**EXERCISE DIRECTIONS:** Report every line in the items below that contains the string "label", copying each such line in full. Letter case counts, so count only lines whose case matches.

**PROVIDED RECORDS:**

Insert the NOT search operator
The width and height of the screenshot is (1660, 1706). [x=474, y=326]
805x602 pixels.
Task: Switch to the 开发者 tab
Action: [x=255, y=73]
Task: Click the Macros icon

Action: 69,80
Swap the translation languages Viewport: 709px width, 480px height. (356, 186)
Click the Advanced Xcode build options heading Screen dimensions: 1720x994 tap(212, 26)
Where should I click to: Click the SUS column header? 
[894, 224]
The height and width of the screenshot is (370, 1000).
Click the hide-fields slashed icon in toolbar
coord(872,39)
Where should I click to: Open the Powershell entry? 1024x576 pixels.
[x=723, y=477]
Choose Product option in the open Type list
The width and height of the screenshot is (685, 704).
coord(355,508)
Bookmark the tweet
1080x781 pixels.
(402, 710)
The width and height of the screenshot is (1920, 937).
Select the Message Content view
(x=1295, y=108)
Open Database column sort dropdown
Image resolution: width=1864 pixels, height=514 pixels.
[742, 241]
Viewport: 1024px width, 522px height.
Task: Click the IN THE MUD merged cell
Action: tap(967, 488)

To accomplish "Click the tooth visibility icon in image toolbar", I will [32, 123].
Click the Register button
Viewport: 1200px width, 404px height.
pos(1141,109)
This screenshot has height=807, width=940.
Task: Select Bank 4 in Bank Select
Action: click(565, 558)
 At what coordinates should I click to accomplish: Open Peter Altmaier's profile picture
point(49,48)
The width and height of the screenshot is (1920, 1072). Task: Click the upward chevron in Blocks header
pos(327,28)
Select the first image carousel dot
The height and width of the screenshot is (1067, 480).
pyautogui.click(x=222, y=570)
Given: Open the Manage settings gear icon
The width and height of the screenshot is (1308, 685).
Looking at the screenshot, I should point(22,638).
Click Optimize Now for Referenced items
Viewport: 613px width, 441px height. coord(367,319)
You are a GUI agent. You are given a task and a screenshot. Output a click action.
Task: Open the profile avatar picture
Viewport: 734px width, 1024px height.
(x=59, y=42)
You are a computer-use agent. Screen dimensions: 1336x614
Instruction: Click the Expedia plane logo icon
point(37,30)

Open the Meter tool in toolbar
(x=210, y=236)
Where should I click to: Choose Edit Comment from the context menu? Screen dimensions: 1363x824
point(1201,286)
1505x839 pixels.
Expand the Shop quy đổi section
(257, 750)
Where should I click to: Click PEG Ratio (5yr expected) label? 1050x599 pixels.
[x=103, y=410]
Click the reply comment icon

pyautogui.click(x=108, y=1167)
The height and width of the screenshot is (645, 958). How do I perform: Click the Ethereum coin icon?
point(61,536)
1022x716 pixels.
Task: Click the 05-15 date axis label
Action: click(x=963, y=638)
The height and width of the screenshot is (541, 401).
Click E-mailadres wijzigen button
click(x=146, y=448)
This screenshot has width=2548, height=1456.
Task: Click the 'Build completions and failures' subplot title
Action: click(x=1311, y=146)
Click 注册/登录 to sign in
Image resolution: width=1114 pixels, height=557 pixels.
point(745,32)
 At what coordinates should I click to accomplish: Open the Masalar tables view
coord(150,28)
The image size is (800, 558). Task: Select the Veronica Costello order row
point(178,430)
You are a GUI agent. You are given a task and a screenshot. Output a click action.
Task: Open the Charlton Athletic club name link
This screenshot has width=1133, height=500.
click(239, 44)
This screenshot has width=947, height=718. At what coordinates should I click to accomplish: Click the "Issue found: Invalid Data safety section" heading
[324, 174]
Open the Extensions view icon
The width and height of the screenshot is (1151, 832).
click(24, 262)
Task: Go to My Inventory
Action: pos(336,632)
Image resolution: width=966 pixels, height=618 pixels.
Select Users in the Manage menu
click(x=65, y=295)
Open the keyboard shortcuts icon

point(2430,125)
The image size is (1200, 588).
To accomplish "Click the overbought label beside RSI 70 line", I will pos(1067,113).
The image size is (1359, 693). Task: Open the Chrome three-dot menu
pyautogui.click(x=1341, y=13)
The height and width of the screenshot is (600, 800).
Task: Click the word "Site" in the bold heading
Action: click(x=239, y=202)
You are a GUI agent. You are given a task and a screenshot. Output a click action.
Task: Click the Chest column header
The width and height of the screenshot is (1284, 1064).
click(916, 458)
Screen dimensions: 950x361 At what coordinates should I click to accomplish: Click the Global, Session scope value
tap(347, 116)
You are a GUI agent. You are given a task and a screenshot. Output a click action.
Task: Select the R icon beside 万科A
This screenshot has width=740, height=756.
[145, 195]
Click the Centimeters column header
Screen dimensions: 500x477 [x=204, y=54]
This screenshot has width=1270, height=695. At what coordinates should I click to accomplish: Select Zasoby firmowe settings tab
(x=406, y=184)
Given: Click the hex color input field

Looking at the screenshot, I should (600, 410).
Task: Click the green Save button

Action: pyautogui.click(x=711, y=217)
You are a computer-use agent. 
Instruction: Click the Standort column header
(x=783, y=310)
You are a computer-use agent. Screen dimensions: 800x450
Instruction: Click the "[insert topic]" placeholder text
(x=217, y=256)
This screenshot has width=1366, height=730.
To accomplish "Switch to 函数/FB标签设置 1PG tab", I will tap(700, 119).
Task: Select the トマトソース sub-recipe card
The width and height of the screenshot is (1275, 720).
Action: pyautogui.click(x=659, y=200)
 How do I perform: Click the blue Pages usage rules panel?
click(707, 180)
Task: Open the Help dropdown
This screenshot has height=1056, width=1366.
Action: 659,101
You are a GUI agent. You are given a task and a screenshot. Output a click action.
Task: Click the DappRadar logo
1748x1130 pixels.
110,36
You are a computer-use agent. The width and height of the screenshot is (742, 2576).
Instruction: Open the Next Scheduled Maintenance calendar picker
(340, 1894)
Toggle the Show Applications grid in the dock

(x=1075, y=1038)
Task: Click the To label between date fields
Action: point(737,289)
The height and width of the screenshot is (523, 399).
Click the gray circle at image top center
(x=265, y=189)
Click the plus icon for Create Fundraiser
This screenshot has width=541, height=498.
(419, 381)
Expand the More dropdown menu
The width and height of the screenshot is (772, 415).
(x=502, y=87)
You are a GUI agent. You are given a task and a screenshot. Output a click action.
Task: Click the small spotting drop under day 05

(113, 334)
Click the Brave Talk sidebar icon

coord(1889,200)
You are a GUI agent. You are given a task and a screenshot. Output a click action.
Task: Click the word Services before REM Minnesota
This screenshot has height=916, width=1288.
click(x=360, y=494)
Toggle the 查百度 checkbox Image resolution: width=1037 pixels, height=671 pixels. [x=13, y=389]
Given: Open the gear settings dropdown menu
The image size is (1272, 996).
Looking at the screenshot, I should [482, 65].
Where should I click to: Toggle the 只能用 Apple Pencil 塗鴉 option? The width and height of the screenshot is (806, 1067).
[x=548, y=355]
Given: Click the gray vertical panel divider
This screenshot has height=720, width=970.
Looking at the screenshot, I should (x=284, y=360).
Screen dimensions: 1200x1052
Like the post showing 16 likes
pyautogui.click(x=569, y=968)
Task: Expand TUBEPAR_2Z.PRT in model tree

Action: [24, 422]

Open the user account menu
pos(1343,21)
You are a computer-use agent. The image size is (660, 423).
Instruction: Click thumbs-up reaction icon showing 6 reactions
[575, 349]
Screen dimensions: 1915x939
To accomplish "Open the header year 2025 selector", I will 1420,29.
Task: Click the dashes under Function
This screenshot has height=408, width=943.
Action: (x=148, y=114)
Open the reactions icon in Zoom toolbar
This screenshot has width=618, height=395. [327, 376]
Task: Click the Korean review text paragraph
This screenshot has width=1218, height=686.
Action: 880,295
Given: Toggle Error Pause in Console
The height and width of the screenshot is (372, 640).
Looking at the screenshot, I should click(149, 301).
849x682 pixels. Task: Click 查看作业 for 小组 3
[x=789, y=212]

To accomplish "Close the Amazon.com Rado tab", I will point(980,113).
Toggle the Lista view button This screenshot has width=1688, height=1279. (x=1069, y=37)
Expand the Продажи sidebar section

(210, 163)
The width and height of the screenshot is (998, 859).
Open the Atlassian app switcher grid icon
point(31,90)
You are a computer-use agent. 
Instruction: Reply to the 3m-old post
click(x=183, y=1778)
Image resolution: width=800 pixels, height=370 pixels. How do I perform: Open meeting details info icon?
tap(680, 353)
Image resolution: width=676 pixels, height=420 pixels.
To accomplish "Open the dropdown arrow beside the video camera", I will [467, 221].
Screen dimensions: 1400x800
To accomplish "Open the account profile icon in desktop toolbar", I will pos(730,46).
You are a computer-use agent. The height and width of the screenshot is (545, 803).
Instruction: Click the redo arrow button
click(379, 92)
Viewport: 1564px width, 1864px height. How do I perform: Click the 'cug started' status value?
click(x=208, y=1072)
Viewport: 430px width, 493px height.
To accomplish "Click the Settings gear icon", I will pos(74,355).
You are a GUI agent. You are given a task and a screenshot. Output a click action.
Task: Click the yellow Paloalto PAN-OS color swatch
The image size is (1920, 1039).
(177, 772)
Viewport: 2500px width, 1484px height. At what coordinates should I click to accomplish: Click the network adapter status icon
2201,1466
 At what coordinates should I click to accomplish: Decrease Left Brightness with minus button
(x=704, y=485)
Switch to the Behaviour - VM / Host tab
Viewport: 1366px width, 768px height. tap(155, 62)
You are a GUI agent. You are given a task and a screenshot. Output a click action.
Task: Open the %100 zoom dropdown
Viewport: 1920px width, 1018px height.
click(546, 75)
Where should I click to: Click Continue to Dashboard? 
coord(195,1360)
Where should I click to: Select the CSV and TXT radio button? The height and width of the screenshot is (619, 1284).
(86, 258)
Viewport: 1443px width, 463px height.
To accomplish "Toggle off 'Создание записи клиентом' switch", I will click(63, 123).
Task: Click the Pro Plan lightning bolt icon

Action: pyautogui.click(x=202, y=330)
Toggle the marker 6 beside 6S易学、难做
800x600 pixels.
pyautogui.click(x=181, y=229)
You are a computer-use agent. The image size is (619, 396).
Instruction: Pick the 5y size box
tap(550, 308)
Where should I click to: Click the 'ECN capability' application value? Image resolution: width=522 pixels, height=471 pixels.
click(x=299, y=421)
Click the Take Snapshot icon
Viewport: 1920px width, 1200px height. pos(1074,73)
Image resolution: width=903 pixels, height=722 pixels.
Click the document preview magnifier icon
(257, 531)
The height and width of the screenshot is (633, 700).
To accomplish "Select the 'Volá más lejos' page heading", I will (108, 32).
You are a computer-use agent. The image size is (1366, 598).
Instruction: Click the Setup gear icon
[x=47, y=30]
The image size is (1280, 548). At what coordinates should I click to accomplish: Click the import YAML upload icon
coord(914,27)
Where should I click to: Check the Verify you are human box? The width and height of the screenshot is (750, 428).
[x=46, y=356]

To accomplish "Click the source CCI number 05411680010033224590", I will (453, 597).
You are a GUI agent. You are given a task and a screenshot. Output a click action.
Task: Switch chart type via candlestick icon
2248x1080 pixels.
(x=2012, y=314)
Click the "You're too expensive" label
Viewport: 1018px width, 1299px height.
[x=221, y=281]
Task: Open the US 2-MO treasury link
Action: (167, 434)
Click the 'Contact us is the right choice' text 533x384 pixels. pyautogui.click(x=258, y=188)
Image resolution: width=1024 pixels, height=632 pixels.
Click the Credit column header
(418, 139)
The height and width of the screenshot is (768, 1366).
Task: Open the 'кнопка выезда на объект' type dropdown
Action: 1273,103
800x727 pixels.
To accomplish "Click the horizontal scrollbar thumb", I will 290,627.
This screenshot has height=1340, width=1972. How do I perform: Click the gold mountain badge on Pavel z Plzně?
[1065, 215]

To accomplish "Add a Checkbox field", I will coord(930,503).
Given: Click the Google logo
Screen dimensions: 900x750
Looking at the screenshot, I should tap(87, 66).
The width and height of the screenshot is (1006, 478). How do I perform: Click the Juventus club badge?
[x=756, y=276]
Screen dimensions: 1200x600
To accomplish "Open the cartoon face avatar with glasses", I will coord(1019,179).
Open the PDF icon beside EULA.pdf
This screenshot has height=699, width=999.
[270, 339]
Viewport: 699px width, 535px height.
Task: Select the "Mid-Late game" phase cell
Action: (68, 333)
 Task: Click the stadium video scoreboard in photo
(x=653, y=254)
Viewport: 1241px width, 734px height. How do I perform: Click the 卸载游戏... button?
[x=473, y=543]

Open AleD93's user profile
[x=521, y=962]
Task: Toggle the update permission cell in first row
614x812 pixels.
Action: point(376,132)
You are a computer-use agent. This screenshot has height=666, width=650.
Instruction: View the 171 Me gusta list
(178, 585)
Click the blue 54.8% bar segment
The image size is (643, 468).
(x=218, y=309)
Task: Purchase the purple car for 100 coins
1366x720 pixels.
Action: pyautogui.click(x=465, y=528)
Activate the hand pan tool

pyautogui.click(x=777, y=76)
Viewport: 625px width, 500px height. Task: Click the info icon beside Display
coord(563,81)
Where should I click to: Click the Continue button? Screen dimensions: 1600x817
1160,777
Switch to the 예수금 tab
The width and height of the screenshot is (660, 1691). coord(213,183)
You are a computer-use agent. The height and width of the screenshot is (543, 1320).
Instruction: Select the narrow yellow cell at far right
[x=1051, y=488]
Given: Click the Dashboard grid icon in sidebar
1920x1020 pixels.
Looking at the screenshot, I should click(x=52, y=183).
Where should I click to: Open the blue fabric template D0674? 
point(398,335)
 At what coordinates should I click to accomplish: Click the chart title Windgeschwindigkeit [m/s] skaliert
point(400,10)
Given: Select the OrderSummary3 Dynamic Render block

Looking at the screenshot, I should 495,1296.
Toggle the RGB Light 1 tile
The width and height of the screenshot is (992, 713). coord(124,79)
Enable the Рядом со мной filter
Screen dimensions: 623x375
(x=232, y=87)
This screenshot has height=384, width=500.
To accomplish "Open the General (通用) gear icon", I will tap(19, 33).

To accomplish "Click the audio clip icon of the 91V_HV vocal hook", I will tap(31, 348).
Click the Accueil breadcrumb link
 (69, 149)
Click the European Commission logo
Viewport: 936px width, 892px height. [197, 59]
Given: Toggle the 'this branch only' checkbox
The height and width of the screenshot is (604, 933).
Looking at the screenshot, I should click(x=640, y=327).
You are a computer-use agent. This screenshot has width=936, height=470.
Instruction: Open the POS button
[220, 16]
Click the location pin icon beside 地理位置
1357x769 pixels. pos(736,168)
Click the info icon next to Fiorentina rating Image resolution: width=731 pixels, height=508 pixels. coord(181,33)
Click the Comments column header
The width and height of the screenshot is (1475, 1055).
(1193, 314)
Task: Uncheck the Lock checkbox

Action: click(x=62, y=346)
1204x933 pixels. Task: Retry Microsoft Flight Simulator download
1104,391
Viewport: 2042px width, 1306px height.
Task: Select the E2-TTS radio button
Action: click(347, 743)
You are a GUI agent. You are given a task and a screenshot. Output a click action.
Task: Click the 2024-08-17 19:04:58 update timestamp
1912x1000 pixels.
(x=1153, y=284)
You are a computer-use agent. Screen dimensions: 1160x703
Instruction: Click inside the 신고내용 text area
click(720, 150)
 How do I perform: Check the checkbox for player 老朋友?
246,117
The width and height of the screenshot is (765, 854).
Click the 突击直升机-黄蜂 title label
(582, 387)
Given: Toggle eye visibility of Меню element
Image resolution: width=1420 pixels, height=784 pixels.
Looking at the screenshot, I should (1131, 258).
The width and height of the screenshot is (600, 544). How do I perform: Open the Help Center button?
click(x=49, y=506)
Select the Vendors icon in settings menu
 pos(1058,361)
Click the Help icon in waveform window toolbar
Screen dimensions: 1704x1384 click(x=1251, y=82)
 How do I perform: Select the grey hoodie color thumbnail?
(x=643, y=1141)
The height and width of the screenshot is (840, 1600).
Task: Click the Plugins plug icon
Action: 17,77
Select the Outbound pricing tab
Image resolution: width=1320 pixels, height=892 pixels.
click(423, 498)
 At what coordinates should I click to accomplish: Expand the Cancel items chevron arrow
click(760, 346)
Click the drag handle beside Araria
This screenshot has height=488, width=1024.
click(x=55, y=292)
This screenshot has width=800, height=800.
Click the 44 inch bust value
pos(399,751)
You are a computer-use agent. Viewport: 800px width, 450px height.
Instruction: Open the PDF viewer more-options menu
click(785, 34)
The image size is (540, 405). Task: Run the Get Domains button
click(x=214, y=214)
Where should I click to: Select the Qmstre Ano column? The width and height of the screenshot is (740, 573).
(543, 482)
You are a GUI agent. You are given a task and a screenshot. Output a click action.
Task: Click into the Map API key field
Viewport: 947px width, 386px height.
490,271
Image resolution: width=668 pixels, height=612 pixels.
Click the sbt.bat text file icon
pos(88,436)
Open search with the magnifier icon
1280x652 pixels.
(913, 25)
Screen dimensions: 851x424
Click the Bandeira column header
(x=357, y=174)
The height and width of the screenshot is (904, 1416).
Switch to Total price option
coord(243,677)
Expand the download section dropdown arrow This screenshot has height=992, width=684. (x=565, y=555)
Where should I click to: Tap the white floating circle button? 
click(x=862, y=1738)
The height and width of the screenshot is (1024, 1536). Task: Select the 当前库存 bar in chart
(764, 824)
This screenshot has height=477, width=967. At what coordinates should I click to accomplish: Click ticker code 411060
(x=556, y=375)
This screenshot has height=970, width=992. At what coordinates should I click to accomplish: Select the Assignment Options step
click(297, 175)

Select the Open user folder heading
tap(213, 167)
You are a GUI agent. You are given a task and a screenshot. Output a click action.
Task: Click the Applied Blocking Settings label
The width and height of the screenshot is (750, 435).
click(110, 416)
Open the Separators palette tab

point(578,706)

**TASK OUTPUT:**
Where should I click to: Click PEG Ratio (5yr expected) label? 1050x599 pixels.
Task: Click the 05-15 date axis label
To accomplish "Click the overbought label beside RSI 70 line", I will pos(1067,113).
Task: Click the To label between date fields
Click the "You're too expensive" label
Click the 突击直升机-黄蜂 title label
Task: Click the Applied Blocking Settings label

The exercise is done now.